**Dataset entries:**
┄┄┄┄┄┄┄┄┄┄
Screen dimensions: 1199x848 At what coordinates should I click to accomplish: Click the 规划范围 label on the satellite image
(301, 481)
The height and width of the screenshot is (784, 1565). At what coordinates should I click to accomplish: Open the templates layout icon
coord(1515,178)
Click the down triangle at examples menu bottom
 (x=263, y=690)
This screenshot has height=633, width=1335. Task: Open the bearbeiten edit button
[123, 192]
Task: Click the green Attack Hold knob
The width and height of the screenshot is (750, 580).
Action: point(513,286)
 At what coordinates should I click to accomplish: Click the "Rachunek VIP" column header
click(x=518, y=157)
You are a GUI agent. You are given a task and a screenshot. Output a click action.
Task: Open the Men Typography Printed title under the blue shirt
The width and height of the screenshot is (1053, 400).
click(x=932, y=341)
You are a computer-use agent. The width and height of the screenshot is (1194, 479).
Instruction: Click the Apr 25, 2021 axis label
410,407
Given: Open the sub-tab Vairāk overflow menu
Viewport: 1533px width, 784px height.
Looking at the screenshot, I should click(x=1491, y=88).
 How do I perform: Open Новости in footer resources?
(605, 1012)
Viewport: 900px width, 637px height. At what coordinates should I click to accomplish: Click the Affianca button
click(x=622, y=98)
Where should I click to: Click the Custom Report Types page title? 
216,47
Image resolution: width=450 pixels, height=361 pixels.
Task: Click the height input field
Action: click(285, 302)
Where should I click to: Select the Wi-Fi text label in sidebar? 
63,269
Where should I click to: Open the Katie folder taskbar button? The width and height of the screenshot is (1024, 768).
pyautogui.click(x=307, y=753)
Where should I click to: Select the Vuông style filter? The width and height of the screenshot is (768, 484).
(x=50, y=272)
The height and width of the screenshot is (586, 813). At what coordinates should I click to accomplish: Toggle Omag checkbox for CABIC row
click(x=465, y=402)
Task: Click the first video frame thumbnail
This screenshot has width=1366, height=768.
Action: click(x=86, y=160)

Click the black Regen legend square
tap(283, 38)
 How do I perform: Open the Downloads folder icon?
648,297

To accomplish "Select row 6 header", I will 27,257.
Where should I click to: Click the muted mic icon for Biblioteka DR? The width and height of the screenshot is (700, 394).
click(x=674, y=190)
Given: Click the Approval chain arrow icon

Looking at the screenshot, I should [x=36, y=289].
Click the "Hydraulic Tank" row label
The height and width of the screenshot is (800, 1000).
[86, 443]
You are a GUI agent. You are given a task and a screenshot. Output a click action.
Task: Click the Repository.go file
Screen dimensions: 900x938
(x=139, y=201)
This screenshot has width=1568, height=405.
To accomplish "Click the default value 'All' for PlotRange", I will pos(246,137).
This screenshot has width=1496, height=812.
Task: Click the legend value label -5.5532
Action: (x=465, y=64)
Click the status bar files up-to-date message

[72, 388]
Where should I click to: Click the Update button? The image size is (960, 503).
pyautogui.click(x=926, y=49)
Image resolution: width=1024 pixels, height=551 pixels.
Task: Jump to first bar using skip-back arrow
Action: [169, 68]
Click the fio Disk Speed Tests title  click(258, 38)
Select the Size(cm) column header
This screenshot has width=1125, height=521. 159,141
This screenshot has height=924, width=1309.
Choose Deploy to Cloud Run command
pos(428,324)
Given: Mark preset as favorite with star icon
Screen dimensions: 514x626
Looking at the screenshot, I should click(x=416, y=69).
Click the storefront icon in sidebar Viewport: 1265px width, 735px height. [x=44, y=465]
┄┄┄┄┄┄┄┄┄┄
**Your objective:** In the entries above, find the line holding "Task: Click the first video frame thumbnail" and the line holding "This screenshot has width=1568, height=405.", then retype exactly those two lines and every line between them, and nothing else.

**The completed task:**
Task: Click the first video frame thumbnail
This screenshot has width=1366, height=768.
Action: click(x=86, y=160)

Click the black Regen legend square
tap(283, 38)
 How do I perform: Open the Downloads folder icon?
648,297

To accomplish "Select row 6 header", I will 27,257.
Where should I click to: Click the muted mic icon for Biblioteka DR? The width and height of the screenshot is (700, 394).
click(x=674, y=190)
Given: Click the Approval chain arrow icon

Looking at the screenshot, I should [x=36, y=289].
Click the "Hydraulic Tank" row label
The height and width of the screenshot is (800, 1000).
[86, 443]
You are a GUI agent. You are given a task and a screenshot. Output a click action.
Task: Click the Repository.go file
Screen dimensions: 900x938
(x=139, y=201)
This screenshot has width=1568, height=405.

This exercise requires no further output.